There's been quite a bit of talk about the inefficiencies of our existing health care system- here's another example.
We all know the route many of us take as patients- we go to the doctor (sometimes we have our health insurance cards, sometimes we don't). We have no clue what our benefits are. If we don't get fixed immediately (we're impatient) we go somewhere else. For those with chronic conditions, we may have to run from one specialist to another, filling out the same forms, and repeating the process all over again. We don't worry about all of the "administrative details", that's the doctor's office problem. We'll just complain when we don't understand the bill.
[I may be a little critical on the "consumer/patient" here- but, unfortunately, it's reality. It's another part of the system that needs to be addressed- consumer understanding/education]
So, what does all of this cost the doctor's office to wade through the mess and hold our hands to deal with "health insurance"? Not surprisingly, a lot.
The May issue of Health Affairs included an interesting article summarizing a study that tried to answer the question of "what does it cost for physicians to interact with health plans today?" You can take a look at the entire article on our site by clicking here.
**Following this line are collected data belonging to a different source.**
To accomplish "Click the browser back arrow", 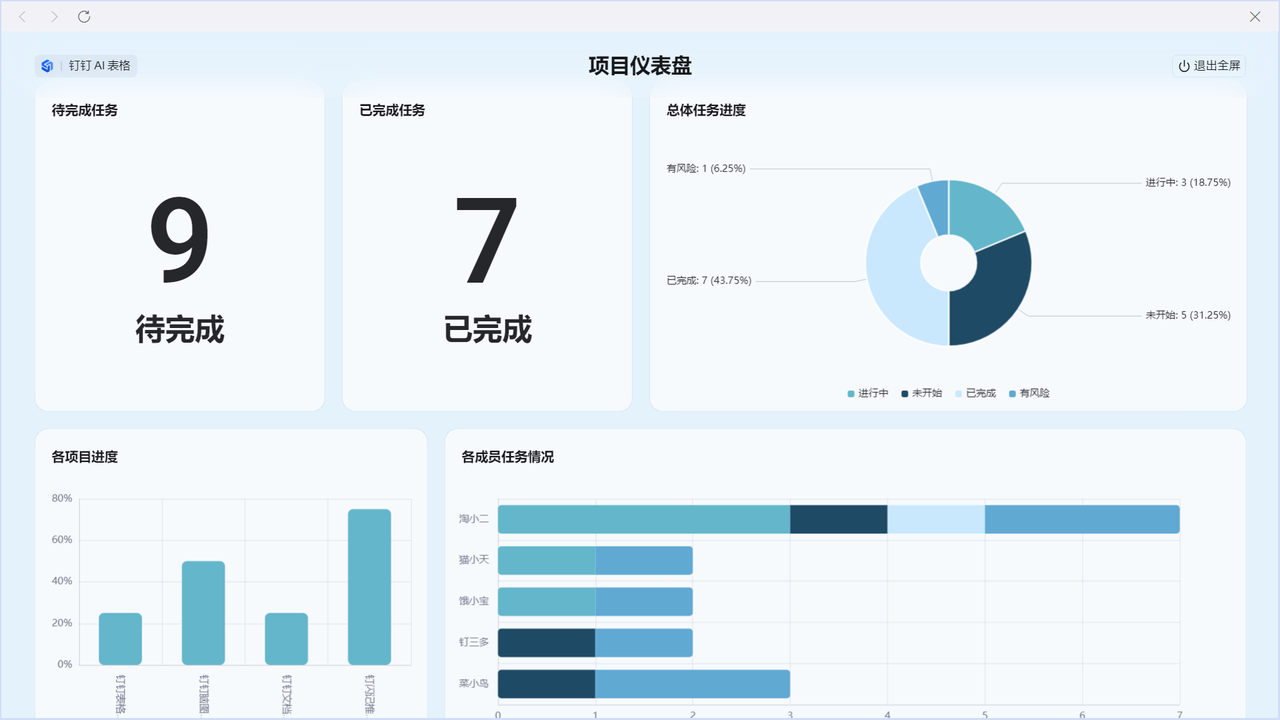I will click(23, 17).
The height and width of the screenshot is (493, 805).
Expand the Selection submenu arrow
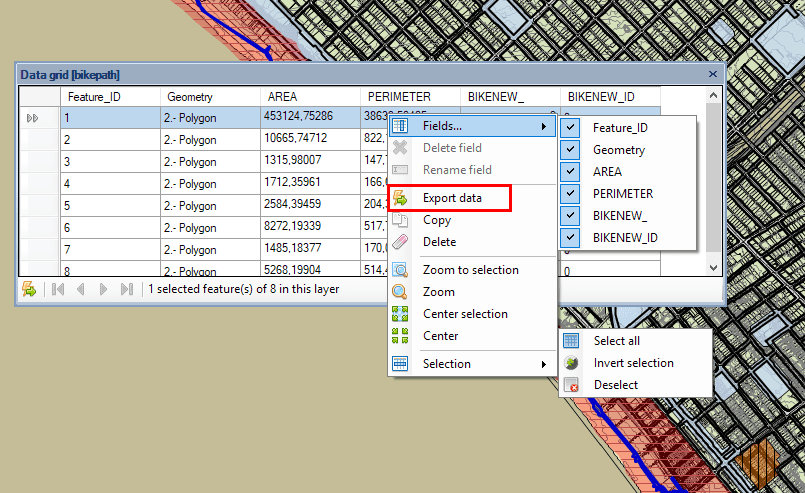(x=544, y=364)
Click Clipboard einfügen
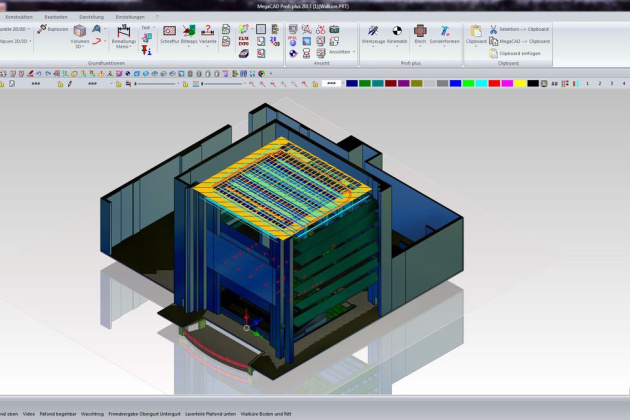 click(518, 53)
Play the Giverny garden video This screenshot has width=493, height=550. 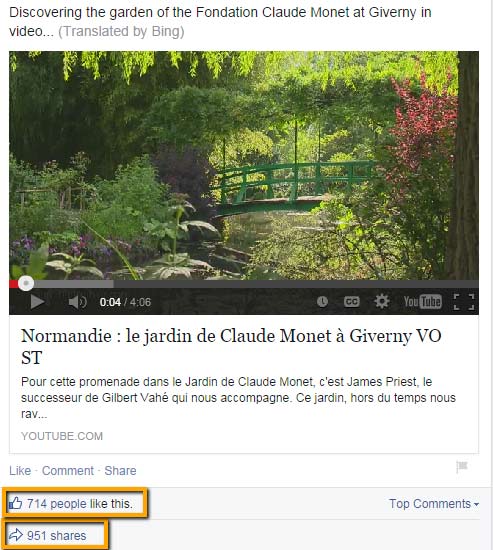pyautogui.click(x=37, y=302)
The study estimates our current process costs our system between $20-$30 billion dollars per year. Each physician/practice deals with over 10 very different and individual "health care programs" and spends on average 3 weeks per year trying to manage the rules of each program. Clerical staffs average almost 40 hours per week (one full-time person) simply to coordinate billings, authorizations, credentialing, and claims. And RN/MA/LPN resources eat up over 9 hours per week trying to navigate through the multiple arrangements. You can probably multiply these numbers further when you include mental health, chiropractic, physical therapy, and some of the other care providers that weren't included in this study.
That's a lot of money- and it is a confusing and frustrating process for everyone involved.
"Technology" is already entering the picture and starting to automate some of these provider/health plan interactions. That's where a lot of our projected savings are going to come from and its the right direction to go. But, getting the technology in place is going to take time.
By simply looking at the numbers, it would seem to us that moving toward some common definition of benefits, formularies, care management protocols, claims processes, and prices between all of the private payers would have the potential of saving a ton of money and reallocate the time currently being spent on "administration" to "care for the patient".
It's pretty obvious that whatever final reform structure we take- we have got to figure a way to organize the mess of programs that are currently out there. It will be better for the payers, the providers, the consumers, and the health care system as a whole.
And, those that are delivering the care to us are likely to be a lot less cranky.